The consultation document, as a number of people said last night, is almost a sham. You could not possibly answer no to some of its questions, because they ask would you like this, would you like that, would you like to have better space in libraries. Of course people will tick the yes box. However, the document does not say that the result will be to have to give up small community libraries.

I have been working closely with a Polish association in east Belfast, members of which went into their local library, which is probably Woodstock, and asked for the document in different languages. That seems to have caused a furore in Libraries NI. I spoke last night to the consultant that it has employed to assist with the section 75 aspect of the consultation, and Libraries NI said that it will probably just organise a focus group with that section of the community. It is almost like saying: “We will take them off, isolate them somewhere, get interpreters in, and talk to them.” That is not appropriate. The documentation needs to be available in various languages.

NIPSA wrote to all school principals in the greater Belfast area, particularly those whose schools use libraries and are close to those due for closure, to ask them to raise the matter with their boards of governors and put pressure on Libraries NI. We know that many schools regularly use libraries. Therefore, I support all the points that Lord Browne raised.

NIPSA believes that the headquarters are ideally situated. There are reasonable transport links to Ballynahinch. With hindsight, rather than renting the premises in Lisburn for the past two years at a cost of £80,000 per annum, the building could have been used as Libraries NI’s interim headquarters as it became established. There is a vast amount of space available. In fact, there is a room with 10 computers that have not been switched on in the past two years. That £160,000 in rent over the past two years was money unwisely spent.

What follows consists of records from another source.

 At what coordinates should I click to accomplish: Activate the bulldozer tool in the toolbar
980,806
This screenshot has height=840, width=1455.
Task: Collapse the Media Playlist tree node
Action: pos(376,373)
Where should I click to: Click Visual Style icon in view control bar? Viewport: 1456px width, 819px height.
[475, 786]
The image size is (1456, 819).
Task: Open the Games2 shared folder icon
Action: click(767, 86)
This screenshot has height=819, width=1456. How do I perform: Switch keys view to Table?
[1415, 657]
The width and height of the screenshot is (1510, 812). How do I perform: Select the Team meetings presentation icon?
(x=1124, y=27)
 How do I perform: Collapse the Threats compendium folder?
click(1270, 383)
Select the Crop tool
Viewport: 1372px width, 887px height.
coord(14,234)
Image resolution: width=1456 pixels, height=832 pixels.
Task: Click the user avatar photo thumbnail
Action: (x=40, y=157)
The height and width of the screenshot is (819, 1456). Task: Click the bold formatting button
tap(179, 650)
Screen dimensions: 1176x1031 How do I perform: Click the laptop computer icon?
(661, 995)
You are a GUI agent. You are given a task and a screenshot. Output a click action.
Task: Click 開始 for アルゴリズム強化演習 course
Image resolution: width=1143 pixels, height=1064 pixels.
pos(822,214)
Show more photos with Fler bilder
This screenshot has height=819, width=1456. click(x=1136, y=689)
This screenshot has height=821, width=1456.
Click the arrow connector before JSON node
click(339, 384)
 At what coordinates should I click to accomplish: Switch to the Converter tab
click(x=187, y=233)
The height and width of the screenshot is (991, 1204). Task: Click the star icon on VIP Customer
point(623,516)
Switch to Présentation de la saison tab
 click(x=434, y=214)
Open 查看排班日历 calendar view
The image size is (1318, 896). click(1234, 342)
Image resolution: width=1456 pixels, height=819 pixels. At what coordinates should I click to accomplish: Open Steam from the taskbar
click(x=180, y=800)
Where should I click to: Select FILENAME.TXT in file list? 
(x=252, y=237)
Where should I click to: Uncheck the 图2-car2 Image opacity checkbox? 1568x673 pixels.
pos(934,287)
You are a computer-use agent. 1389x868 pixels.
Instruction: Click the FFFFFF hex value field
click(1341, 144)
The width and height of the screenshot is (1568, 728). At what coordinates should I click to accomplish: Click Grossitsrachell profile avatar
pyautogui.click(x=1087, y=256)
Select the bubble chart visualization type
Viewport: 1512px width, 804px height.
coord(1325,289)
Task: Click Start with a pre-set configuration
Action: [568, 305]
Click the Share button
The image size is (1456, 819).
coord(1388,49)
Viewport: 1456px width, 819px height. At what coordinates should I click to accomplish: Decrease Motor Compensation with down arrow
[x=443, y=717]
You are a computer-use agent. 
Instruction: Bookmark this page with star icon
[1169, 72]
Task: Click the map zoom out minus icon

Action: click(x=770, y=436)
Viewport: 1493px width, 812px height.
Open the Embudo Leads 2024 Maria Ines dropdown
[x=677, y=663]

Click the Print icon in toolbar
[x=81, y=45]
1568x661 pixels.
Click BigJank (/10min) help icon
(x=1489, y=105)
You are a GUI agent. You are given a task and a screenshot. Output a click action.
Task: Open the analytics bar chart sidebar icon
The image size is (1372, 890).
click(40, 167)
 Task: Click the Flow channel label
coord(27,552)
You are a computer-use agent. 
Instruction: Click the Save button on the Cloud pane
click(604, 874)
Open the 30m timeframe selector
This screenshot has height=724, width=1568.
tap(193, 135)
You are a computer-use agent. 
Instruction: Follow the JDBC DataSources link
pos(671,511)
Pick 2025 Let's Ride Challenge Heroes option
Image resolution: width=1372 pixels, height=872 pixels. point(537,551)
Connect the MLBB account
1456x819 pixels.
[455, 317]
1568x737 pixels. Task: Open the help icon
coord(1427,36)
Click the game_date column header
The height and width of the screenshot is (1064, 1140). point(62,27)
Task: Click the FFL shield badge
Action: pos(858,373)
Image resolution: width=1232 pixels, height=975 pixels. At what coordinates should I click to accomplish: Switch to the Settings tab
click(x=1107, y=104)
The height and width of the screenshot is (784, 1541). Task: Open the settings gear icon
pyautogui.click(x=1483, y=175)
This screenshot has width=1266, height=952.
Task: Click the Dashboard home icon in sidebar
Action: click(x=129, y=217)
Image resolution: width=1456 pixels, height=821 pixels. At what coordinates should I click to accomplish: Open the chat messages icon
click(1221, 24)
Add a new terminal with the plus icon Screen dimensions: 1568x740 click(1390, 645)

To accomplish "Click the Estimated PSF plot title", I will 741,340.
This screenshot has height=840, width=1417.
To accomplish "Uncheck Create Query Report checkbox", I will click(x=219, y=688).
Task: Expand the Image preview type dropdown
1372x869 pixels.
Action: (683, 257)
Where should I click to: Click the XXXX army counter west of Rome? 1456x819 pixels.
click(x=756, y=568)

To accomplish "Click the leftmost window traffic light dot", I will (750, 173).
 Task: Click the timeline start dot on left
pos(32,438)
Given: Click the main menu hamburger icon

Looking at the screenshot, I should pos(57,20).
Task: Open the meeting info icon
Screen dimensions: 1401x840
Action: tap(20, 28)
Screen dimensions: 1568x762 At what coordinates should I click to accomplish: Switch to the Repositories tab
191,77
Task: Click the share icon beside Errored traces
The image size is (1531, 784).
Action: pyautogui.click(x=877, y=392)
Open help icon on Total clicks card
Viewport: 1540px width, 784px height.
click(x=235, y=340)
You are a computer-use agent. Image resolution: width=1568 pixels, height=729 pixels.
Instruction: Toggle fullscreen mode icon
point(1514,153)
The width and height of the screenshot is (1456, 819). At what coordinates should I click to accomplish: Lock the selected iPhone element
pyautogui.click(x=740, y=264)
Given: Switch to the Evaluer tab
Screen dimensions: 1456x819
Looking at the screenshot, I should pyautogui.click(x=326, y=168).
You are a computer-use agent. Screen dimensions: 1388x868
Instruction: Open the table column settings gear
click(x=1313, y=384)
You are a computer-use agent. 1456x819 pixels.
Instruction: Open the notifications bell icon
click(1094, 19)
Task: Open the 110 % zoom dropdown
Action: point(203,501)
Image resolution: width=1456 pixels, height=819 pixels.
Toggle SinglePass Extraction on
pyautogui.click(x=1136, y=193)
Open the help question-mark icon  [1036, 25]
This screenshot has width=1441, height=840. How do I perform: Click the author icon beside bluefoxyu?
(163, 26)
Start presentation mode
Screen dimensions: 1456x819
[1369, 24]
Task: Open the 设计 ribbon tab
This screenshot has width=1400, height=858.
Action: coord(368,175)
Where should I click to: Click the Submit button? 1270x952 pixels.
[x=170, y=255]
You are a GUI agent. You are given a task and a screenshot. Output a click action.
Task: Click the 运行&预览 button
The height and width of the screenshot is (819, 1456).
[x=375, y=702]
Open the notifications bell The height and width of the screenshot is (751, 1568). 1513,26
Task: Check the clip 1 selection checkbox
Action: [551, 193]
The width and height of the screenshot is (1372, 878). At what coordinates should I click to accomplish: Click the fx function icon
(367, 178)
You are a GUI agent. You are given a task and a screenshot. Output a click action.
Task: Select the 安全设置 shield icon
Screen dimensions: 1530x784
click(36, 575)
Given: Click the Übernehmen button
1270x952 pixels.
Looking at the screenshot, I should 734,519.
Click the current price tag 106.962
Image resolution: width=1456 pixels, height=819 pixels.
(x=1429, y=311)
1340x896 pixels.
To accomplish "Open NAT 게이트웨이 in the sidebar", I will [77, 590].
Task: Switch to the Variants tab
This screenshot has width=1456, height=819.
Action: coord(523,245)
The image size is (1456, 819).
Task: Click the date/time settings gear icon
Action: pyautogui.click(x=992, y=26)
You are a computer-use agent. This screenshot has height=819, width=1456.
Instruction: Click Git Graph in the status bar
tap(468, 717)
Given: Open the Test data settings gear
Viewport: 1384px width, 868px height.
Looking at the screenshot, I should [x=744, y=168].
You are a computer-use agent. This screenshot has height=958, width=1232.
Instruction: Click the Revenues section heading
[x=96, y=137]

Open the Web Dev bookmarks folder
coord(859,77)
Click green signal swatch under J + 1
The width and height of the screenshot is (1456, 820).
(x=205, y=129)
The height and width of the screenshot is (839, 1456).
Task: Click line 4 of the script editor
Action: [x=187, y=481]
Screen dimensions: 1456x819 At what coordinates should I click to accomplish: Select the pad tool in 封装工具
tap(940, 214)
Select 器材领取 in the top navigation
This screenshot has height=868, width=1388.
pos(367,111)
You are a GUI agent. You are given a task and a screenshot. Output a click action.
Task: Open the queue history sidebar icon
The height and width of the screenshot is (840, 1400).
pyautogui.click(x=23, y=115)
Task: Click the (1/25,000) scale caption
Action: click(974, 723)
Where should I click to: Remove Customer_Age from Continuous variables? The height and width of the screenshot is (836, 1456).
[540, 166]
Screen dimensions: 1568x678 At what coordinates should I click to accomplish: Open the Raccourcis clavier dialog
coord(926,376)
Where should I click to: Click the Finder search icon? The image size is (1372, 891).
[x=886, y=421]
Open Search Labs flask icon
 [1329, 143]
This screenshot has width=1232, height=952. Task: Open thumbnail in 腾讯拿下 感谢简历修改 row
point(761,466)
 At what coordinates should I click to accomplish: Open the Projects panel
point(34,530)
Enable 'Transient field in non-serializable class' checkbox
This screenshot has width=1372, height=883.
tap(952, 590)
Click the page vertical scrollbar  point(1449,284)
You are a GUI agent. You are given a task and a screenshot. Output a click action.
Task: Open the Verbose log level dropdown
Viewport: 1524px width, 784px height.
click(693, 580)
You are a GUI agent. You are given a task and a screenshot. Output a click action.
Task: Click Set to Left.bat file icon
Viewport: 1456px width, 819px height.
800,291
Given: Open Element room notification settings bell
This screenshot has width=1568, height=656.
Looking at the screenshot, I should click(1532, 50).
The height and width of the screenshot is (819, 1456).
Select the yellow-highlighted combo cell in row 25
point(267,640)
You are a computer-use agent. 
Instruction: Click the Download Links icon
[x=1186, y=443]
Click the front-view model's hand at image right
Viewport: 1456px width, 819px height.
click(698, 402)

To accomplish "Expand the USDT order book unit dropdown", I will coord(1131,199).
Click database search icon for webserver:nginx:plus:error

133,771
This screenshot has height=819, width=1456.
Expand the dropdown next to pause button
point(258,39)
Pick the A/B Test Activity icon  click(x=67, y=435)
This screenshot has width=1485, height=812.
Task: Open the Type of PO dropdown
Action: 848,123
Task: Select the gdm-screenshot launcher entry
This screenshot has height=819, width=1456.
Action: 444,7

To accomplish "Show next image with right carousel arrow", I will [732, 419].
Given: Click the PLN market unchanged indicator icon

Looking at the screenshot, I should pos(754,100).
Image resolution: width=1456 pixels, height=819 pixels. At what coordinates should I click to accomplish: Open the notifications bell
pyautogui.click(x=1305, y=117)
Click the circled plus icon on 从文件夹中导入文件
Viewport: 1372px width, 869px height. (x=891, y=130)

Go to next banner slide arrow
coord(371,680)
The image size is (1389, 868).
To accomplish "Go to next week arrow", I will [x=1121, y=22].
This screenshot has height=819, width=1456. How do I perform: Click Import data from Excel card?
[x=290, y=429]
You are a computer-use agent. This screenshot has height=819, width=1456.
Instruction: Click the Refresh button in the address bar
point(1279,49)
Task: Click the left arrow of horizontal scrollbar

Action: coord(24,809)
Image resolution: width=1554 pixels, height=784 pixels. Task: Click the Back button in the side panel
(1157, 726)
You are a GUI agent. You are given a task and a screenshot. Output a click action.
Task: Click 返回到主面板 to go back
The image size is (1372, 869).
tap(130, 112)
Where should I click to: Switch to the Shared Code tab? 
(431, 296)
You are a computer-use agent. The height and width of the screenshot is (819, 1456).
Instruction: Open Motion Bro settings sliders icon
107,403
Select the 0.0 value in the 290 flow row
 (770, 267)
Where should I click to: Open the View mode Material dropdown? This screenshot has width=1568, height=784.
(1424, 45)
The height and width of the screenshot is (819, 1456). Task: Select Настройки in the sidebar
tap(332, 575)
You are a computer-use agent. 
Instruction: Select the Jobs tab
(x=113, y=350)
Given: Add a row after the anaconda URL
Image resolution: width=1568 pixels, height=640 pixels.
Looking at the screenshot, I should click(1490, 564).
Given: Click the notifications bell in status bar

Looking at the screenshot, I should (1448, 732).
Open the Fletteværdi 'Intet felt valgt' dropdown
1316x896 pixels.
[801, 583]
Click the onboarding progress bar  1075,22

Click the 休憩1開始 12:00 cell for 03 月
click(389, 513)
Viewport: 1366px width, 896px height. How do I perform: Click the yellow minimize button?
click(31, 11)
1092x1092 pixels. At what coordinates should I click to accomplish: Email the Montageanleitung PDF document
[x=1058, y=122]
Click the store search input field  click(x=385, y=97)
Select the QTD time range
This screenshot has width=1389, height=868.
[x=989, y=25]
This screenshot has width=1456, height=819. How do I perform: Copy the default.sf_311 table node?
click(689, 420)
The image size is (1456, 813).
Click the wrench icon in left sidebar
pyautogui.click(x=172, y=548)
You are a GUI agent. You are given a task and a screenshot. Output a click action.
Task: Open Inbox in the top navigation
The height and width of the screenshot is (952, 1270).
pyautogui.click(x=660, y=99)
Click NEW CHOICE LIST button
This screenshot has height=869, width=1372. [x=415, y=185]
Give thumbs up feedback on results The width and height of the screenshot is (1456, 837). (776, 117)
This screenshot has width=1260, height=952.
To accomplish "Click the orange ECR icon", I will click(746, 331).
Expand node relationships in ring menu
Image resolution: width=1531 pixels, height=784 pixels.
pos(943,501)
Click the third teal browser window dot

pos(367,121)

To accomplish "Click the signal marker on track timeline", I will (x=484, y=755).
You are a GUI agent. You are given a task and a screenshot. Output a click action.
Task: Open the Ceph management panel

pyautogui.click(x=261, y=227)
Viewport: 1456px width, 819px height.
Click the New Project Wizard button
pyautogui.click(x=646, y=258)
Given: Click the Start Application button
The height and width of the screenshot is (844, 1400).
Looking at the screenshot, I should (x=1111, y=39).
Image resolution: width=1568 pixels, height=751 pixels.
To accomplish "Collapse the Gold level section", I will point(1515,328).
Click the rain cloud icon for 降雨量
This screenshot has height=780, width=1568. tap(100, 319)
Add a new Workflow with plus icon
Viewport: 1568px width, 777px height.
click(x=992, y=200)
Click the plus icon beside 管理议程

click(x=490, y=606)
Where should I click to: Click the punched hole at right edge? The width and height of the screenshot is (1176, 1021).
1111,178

I was told by staff members there that there were too many people at the Haslem’s Lane offices in Lisburn, and Libraries NI was looking for an additional place to house people. They went and had a look at the finance section, did not really fancy it — maybe it was not as modern a building — and next, the chief executive of Libraries NI and her PA were moved out to a different building. There has been a gross waste of money there. Although some money may need to be spent, it would be on cosmetic work, partitioning and disability access, which could refurbish that building and make it an excellent headquarters. There were in excess of 80 members of staff in library headquarters in Ballynahinch in its heyday.

NIPSA is happy that there is a commitment to no job losses or redundancies as a result of the review. However, many fewer people are now employed in the library service, particularly in greater Belfast. As staff members left as a result of funding issues over the past three to four years, they were not replaced, and 13 more senior members of staff were made redundant just before the transfer to Libraries NI. Although we welcome a commitment to no redundancies, that is in the context of in excess of 100 jobs having been lost in the past couple of years.

The Chairperson:

I thank Alison, Mary and Josephine for coming along this afternoon to help the Committee to understand the issues.

Mr P J Bradley:

I am from South Down, so I had better record my support for all that you are trying to do, even though I have never been to that library, which is 35 miles away from where I live.

Ms Millar:

NIPSA is holding a public meeting about library headquarters next Wednesday evening, and any members who can attend and lend their support will be very welcome.

The Chairperson:

Where is that taking place?

Ms Millar:

In the Market House, Ballynahinch, at 7.30 pm.

Mr P J Bradley.

I do not know about the other South Down MLAs, but although I live 35 miles from that library, there has, to my knowledge, not been any great lobbying process to try to save the Ballynahinch building.

The Chairperson:

Or to maximise its use. OK. Thanks very much.